Weekly Wire
Weekly Alibi WE, the People

By Brendan Doherty

APRIL 13, 1998: 

New York Turntablists Spin Revolution

When bands come to town, they often sing songs of their homeland. At times, they mean very little outside of their context. Sometimes those songs' detail may not resonate, but the themes are universal and the audience can feel it. Other times, artists and their songs manage to provide contrast with the listener's context, illuminating the world as with a black light--details of landscape, heart and mind are seen as new. The latter is the case with New York turntable trio, We, and their trip to the big dirt out West.

Veterans of New York sound-art installations, remixes of David Byrne, Free Kitten and Medeski Martin and Wood records, the members of We--DJ Olive (Gregor Asch), Once 11 (Ignacio Platas) and Lloop (Rich Panciera)--are three of the 50 most important electrons that twiddle and tweak the sounds fantastic. But as Lloop concedes, it is a music that is born of an urban context.

"I've spent 85 percent of my life in the urban areas of Philly and New York," Lloop says, while taking a break from remixing the Silver Apples. "It's true there is an urban influence in lots of this kind of music. It's not concrete, glass and steel as much as isolation from the natural environment, but there are moments where it's soft and pretty. People don't recognize that.
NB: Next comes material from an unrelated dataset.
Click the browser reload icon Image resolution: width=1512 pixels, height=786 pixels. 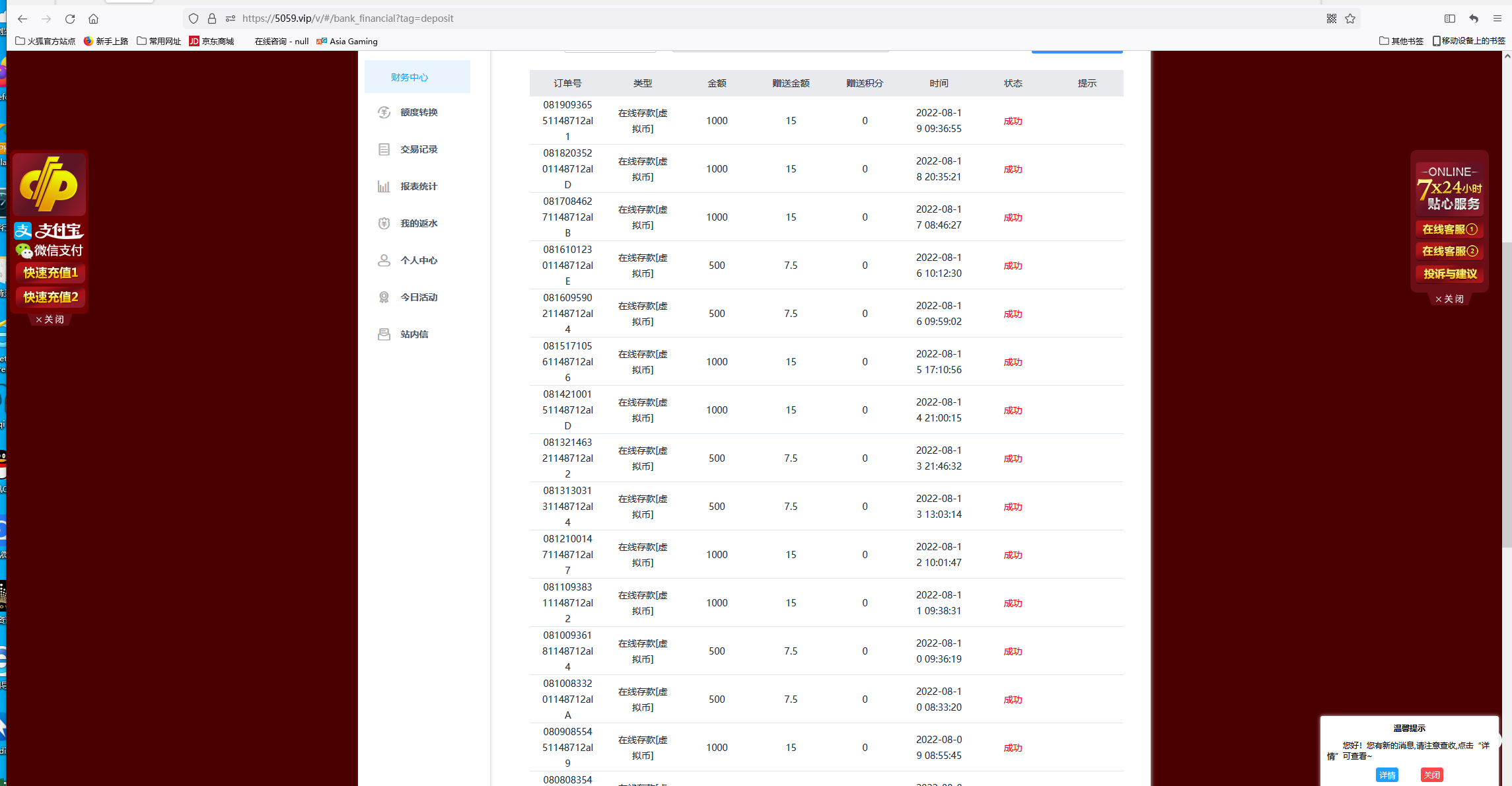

Life can be both harsh and relaxing."

The combination of soft scapes and hard dissonance is the characteristic sound of We and a few other turntablists like them. Architects of the "illbient sound," they match subtle soundscapes with dissonant elements, as if the punks were in charge of making the elevator music. Like the blinded observers in Plato's allegory of the cave, even the most masterful musicians, producers and now electronica artists wield murky shadows from the same fire of musical inspiration. Oh, how that fire burns, and oh, how We cast and recast the shadows. On their newest record, As Is, they used junk vinyl from thrift stores and warped it into impressive music.

"We slept under the mixing boards and did the whole thing in three weeks," Lloop says. "We didn't bring any of our records or samples for it. We went to thrift stores and got pop records from Tokyo, polka records and other stuff from the bargain bins and mixed it up with the music that was leftover on tapes in the studio. I think we wanted the challenge of dropping the whole thing all at once, and it worked out."
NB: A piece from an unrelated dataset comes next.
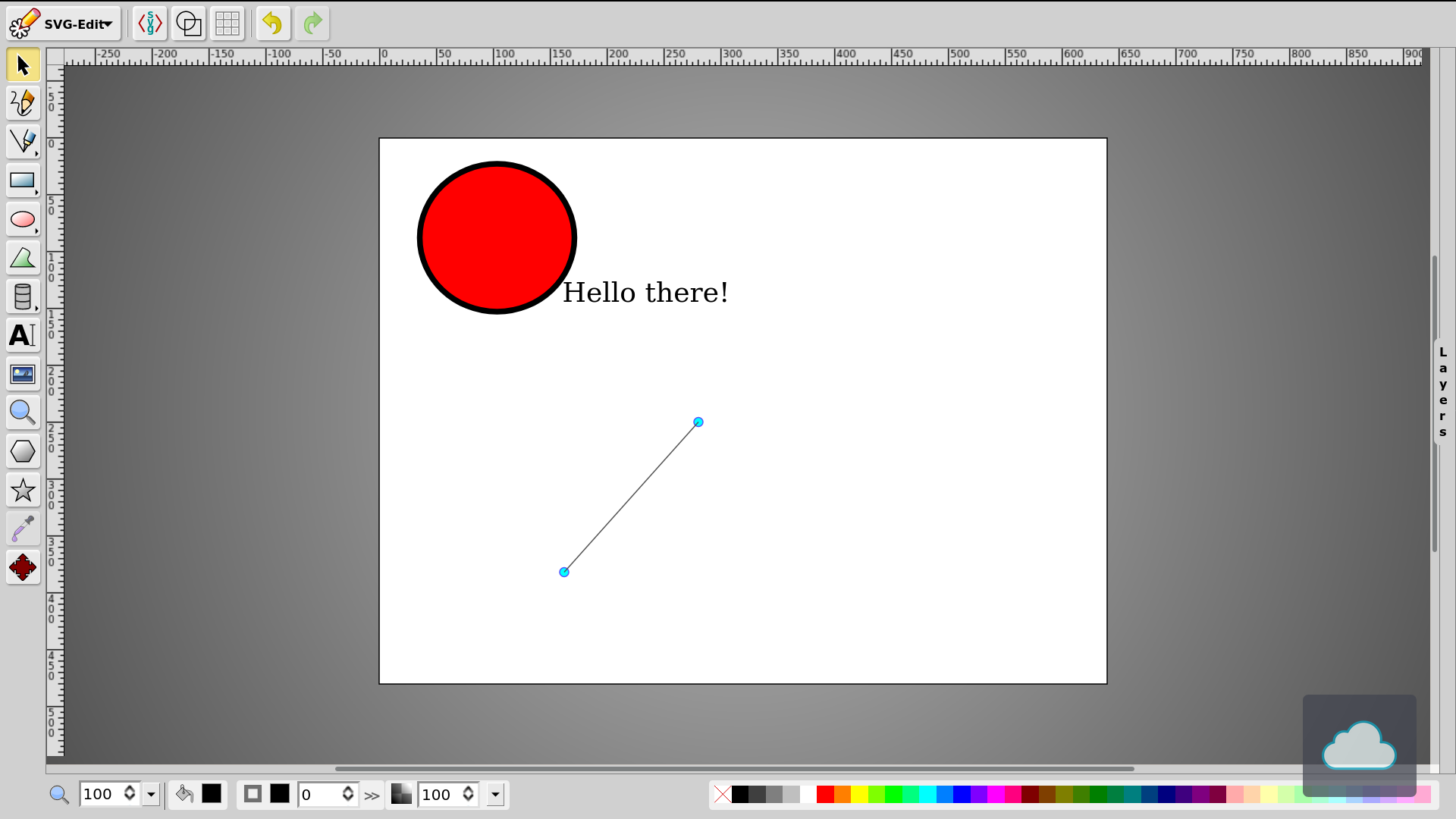Click the stroke width input field
Screen dimensions: 1456x819
pos(320,794)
Much of the music has its roots placed firmly in the past. Older scrap elements fill in and warm the cold sounds of computer-fixed sounds that almost no human could play.

"We're going through a technological revolution," Lloop says. "It's no surprise that David Bowie and others are making and having their records remixed by Electronica artists. I think it's great. It will be in ebb and flow. Music is in a constant process of the status quo looking backwards for fresh blood, fresh inspiration. That's perfectly natural. I'm just glad some of these people who have good skills are being used and getting paid for it."
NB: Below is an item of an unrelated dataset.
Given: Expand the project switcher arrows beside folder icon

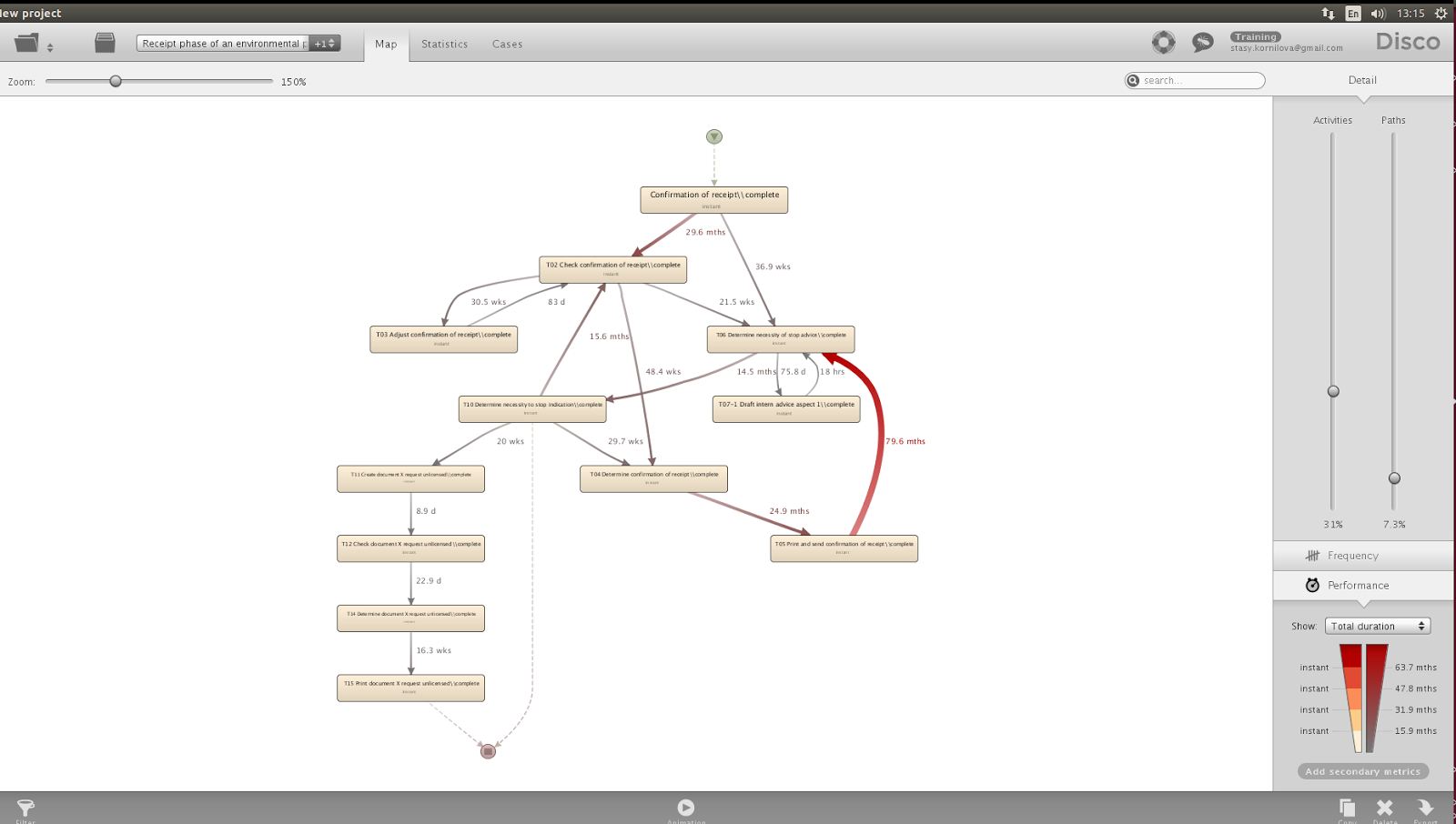Looking at the screenshot, I should click(x=51, y=45).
We, like DJ Shadow and a few others, have brought themselves to the attention of those outside the usual hip-hop and electronic enclaves with their remixing of others' work as well as their own compelling sound textures and song format. But while they play in rock and roll clubs and use rock song format and rock samples, they aren't rock stars. The traditional sit-back-and-stare-at-the-musician-like-he's-television thing doesn't work when the people making the sound are behind banks of computers an turntables. It's like watching someone watch TV.

"It's strange, but I'm like a conga player around a campfire," Lloop says. "Other cultures embrace electronic music but not America. Our culture wants you to be identifiable with your tastes by how you look. Some of the electros are compelled to dress with this hyper-industrial ethic. As a result, here there are more bands with an icon of a disc jockey. What we do is more about the dance floor and the people on it than who's onstage."